3 Sobre a inveja do pênis pela menina, Nasio (2007, p. 53) nos diz que "o pênis não a interessa, e, às vezes, inclusive a repugna; o que a interessa e apaixona é o poder que ela lhe atribui e que a deixa com inveja".
4 Superego é a tradução para o inglês de Über-Ich, termo originalmente utilizado por Freud para se referir a uma das três instâncias psíquicas da segunda tópica, sendo utilizados também supereu (em português), superyó (em espanhol) e surmoi (em francês).
5 Lacan coloca o gozo como a busca de um objeto perdido (objeto a) que supra a falta do Outro, sendo então uma tentativa de ultrapassar os limites do prazer. Essa busca gera sofrimento, o que não impede porém que o sujeito continue a fazê-la (Plon & Roudinesco, 1998).
6 Lacan elaborou o conceito de foraclusão para designar a rejeição (Verwerfung) de um significante. Quando ocorre essa rejeição, o significante não é integrado no Inconsciente e retorna no plano do real, por alucinação ou delírio na fala ou percepção do sujeito. A diferença da foraclusão em relação ao recalque e denegação, mecanismos da neurose e perversão, respectivamente, é que nestas o significante foi incluído no Inconsciente (Plon & Roudinesco, 1998).

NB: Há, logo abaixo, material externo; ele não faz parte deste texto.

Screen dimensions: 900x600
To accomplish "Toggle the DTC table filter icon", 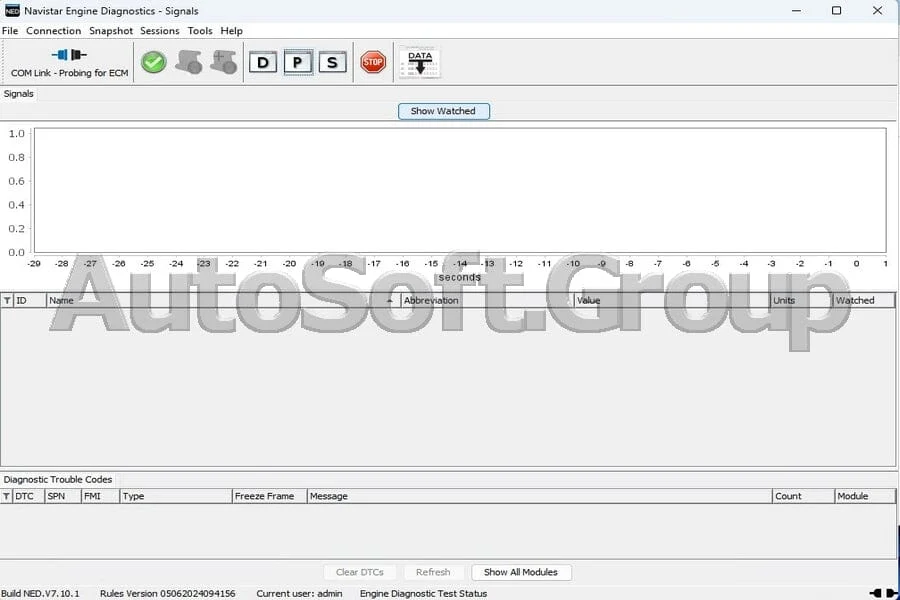I will pos(6,496).
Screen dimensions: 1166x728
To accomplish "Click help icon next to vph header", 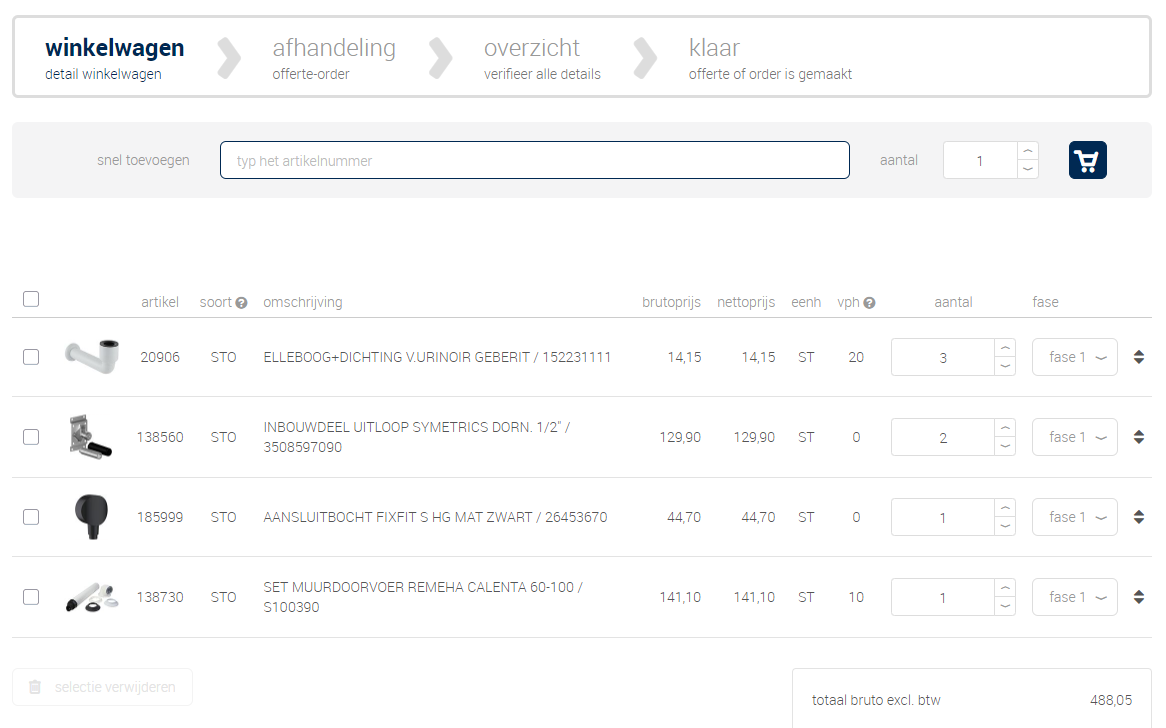I will pyautogui.click(x=869, y=303).
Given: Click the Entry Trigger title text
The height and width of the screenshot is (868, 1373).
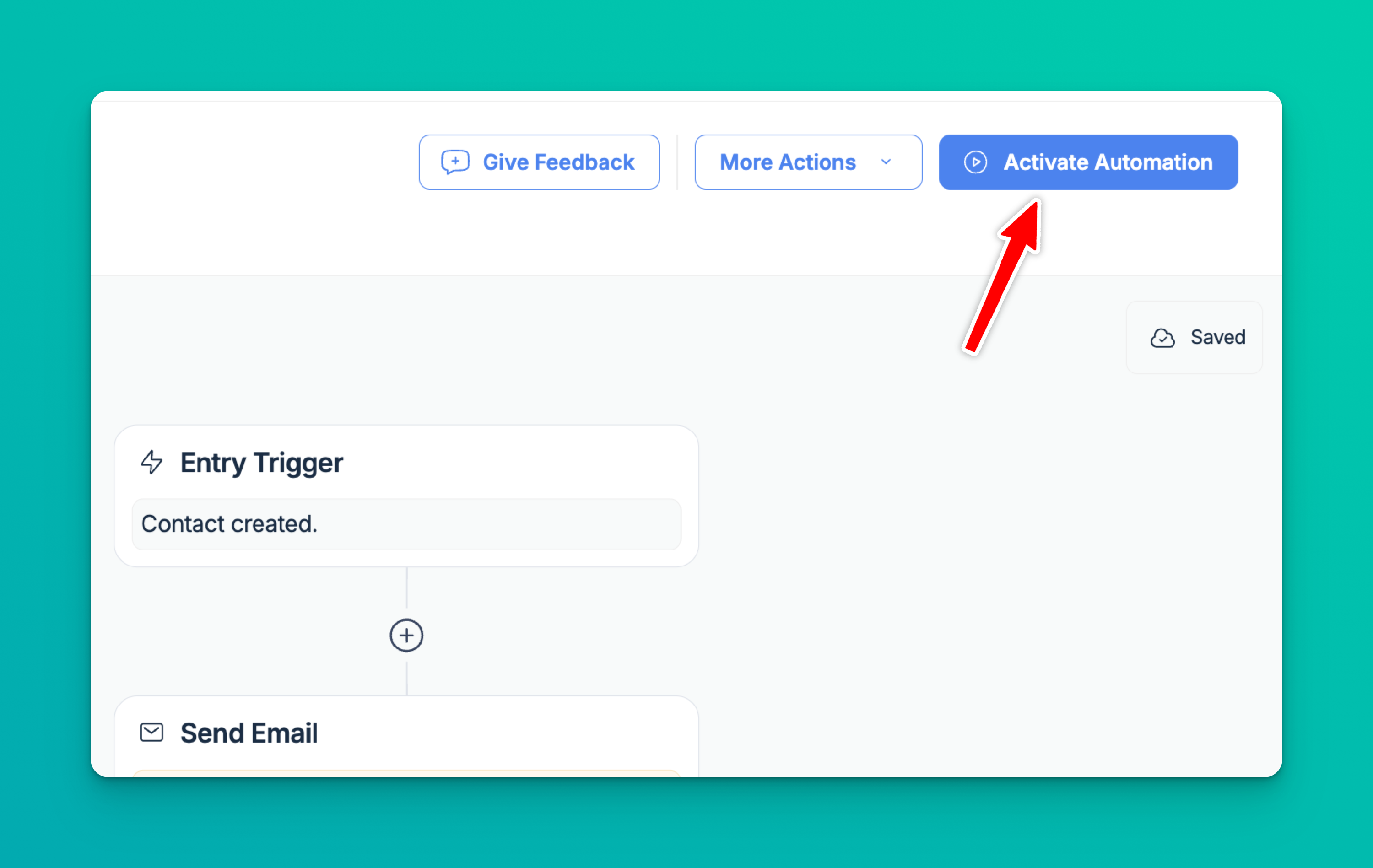Looking at the screenshot, I should tap(262, 463).
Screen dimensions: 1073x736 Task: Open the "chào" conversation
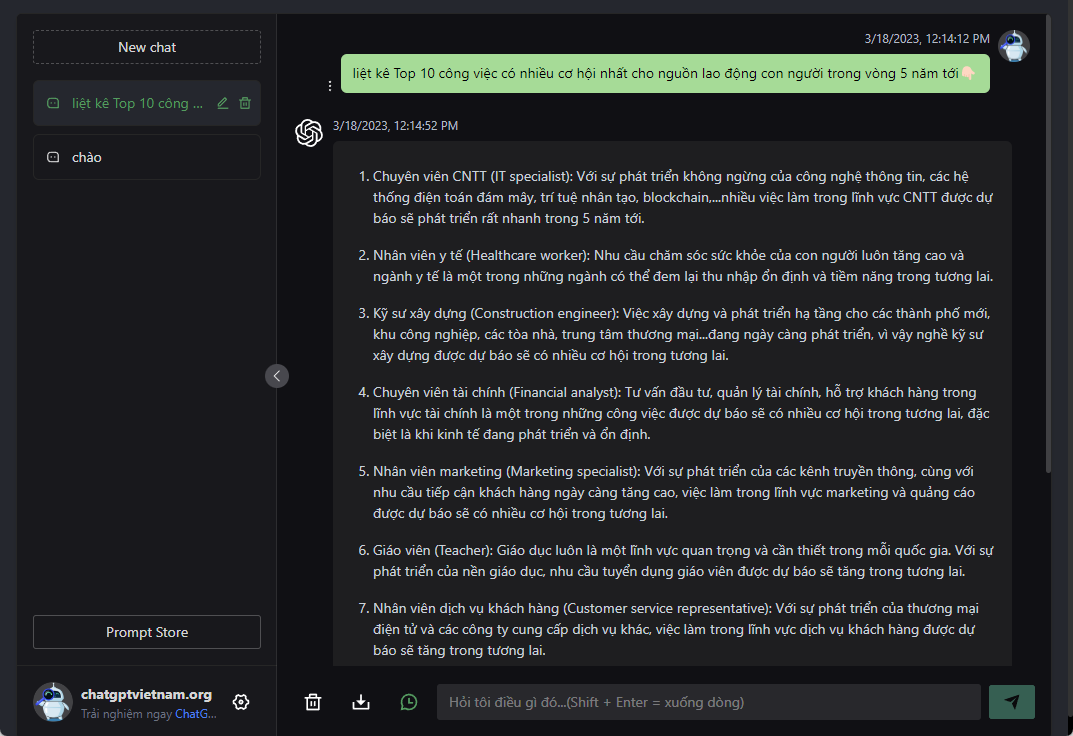[x=147, y=157]
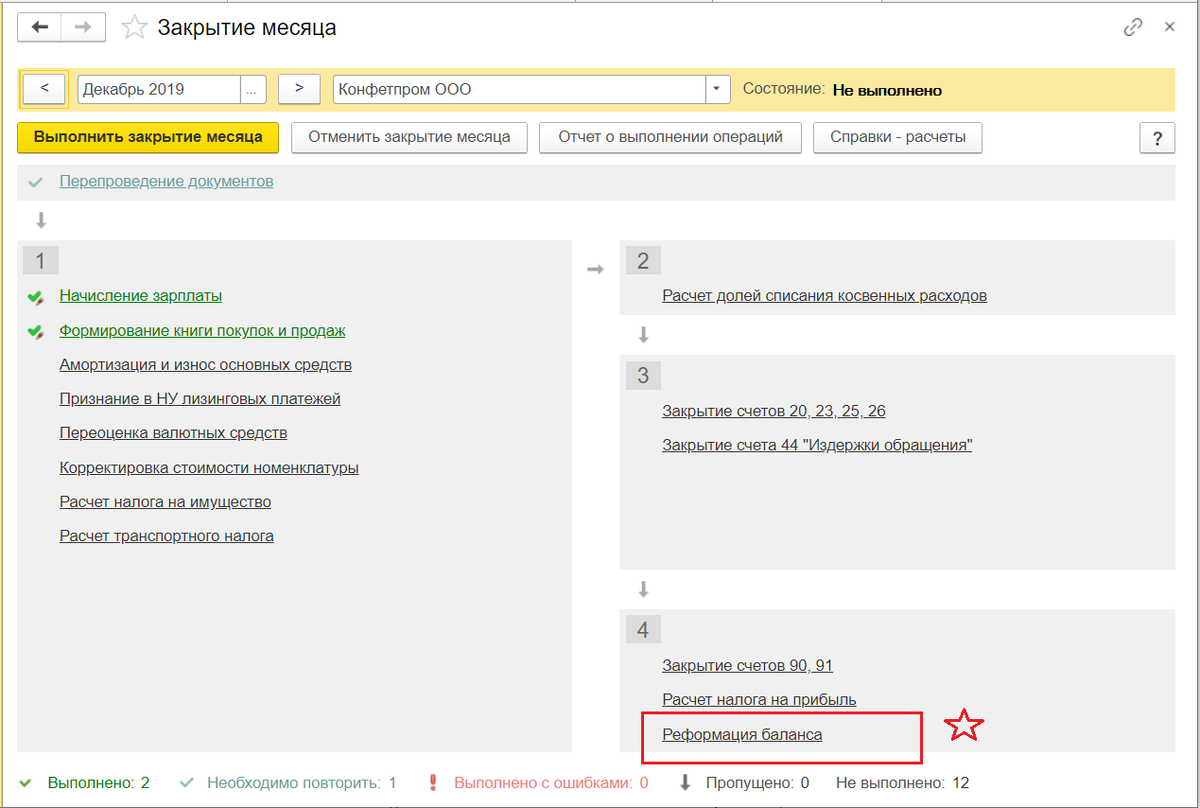Click the skip arrow icon next to Пропущено

pos(685,783)
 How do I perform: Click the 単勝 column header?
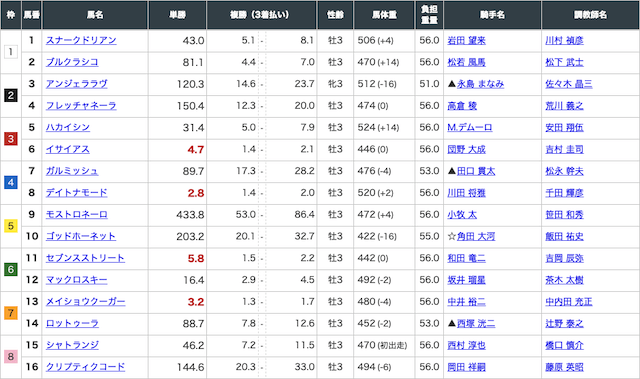click(x=178, y=15)
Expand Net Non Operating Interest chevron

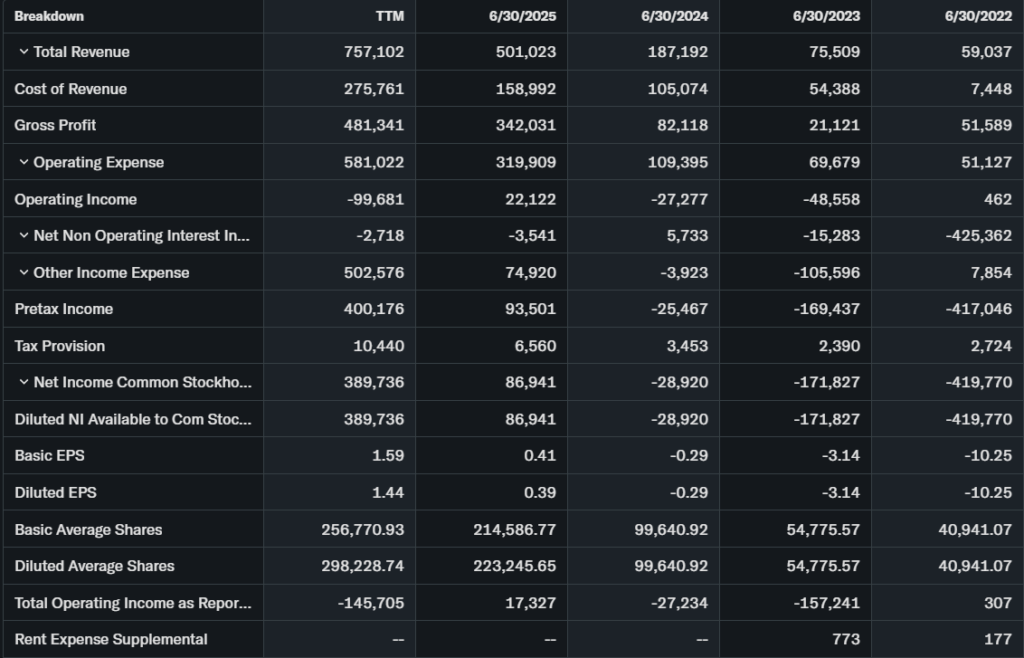coord(24,236)
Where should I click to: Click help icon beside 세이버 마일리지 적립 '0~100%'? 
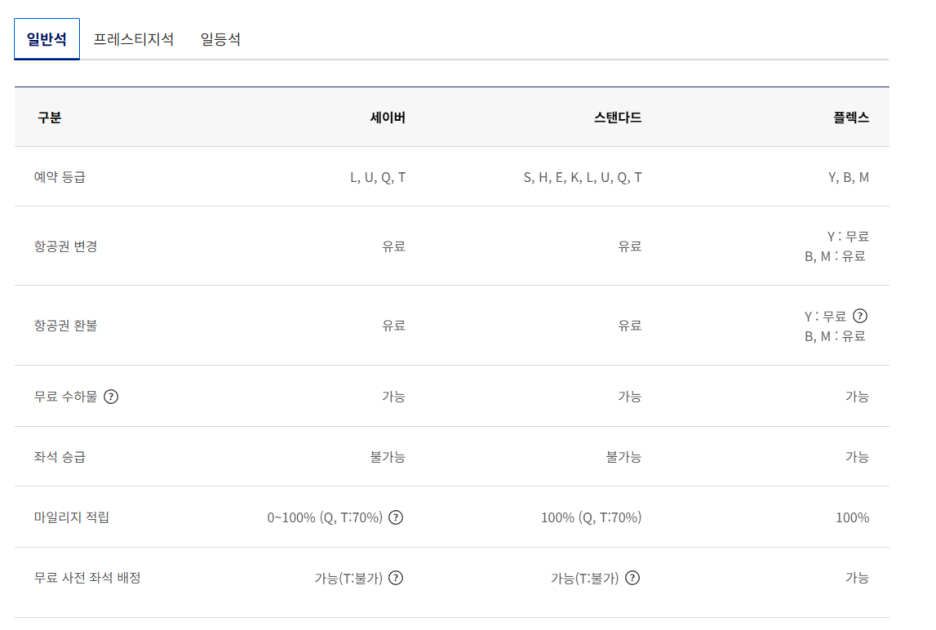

7 Lacan utiliza a expressão nó borromeano para designar as figuras topológicas do Real/Simbólico/Imaginário. O imaginário se define como o lugar do ego, com seus fenômenos de ilusão, captação e engodo. O simbólico se refere a um sistema de representação baseado na linguagem, isto é, em signos e representações. O real diz respeito àquilo que é impossível de simbolizar, o irrepresentável. Esses três registros psíquicos se articulam, formando uma tríplice aliança, sendo assim inseparáveis (Plon & Roudinesco, 1998).